Posted by Susan Brown on February 02, 2018 0 Comments

Pregnancy and giving birth can change a woman in so many ways. Not only do you experience the joy of being a mother, but you also get to have instant camaraderie with other women who’ve had the same experience. If you’ve ever talked to another mom who just gave birth, one topic of conversation that is sure to come up is how one’s body and skin changes after giving birth. You may have experienced having that great pregnancy glow the whole nine months while carrying your baby, but after giving birth, you find yourself dealing with certain skin problems. And of course, there’s the loose skin around your belly to deal with, stretch marks on your tummy, and the fact that you seem to be shedding more hair than usual. Don’t fret—all of these are normal post-pregnancy conditions, and there are several ways to deal with these problems without spending a fortune. Look good and get your glow back by following these easy skincare and haircare tips after pregnancy.

 

 

For postpartum acne

 

 

It’s not uncommon for new moms to deal with postpartum acne as giving birth can trigger acne eruptions. To deal with acne, consider going natural first as taking antibiotics or other medication for acne may be harmful to your baby’s health if you’re breastfeeding. Eat a balanced diet and increase your consumption of anti-acne and skin-friendly foods such as whole grains, dark and leafy vegetables, fatty fish, fruits, and foods rich in Vitamins A and E. To get rid of blackheads, use a blackhead extraction tool such as a suction remover or a loop extractor to decongest your pores. Go easy on your acne, avoid excessive exfoliation, and ask your dermatologist to recommend a spot treatment gel that’s safe to use while breastfeeding.

### GIVEN INFORMATION
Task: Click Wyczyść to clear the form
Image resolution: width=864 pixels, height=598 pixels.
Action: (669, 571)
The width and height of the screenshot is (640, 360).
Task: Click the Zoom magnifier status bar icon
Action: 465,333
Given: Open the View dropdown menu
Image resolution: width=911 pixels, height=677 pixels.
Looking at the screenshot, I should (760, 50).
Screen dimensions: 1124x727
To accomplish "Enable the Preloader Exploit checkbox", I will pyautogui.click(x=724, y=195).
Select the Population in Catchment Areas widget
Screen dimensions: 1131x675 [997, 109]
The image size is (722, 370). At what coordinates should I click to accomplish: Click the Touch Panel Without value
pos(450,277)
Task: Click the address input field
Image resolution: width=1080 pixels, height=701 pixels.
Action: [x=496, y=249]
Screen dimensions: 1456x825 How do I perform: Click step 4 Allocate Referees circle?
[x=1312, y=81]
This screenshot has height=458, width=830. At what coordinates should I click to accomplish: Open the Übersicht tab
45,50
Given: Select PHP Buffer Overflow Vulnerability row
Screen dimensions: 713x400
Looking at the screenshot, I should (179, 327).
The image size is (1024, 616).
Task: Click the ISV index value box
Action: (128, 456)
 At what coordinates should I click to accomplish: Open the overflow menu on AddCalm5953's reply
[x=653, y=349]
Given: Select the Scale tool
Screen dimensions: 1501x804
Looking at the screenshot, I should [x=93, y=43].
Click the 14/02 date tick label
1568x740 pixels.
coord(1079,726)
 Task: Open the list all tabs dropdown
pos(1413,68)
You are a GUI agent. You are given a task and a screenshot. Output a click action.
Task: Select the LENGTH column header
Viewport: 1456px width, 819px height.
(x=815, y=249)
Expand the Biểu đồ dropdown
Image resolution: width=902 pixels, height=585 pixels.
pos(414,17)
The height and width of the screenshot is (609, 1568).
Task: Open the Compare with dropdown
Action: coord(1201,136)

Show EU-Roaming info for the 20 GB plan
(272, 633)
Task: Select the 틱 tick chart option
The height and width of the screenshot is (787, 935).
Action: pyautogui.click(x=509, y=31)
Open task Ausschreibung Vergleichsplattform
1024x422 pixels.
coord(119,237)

### PROBLEM SET
1. Answer these questions from the postpartum skincare post, one line each:
(a) Who posted it, and on what date?
(b) In the postpartum acne section, what can giving birth trigger?
(c) Which two blackhead extraction tools does it name?
2. Copy the part of the postpartum skincare post that begins at the words "It’s not uncommon" and stops after "use while breastfeeding.", substituting "doctor" for "dermatologist".

### EXPECTED OUTPUTS
1.
(a) Susan Brown, on February 02, 2018
(b) Acne eruptions
(c) A suction remover and a loop extractor

2.
It’s not uncommon for new moms to deal with postpartum acne as giving birth can trigger acne eruptions. To deal with acne, consider going natural first as taking antibiotics or other medication for acne may be harmful to your baby’s health if you’re breastfeeding. Eat a balanced diet and increase your consumption of anti-acne and skin-friendly foods such as whole grains, dark and leafy vegetables, fatty fish, fruits, and foods rich in Vitamins A and E. To get rid of blackheads, use a blackhead extraction tool such as a suction remover or a loop extractor to decongest your pores. Go easy on your acne, avoid excessive exfoliation, and ask your doctor to recommend a spot treatment gel that’s safe to use while breastfeeding.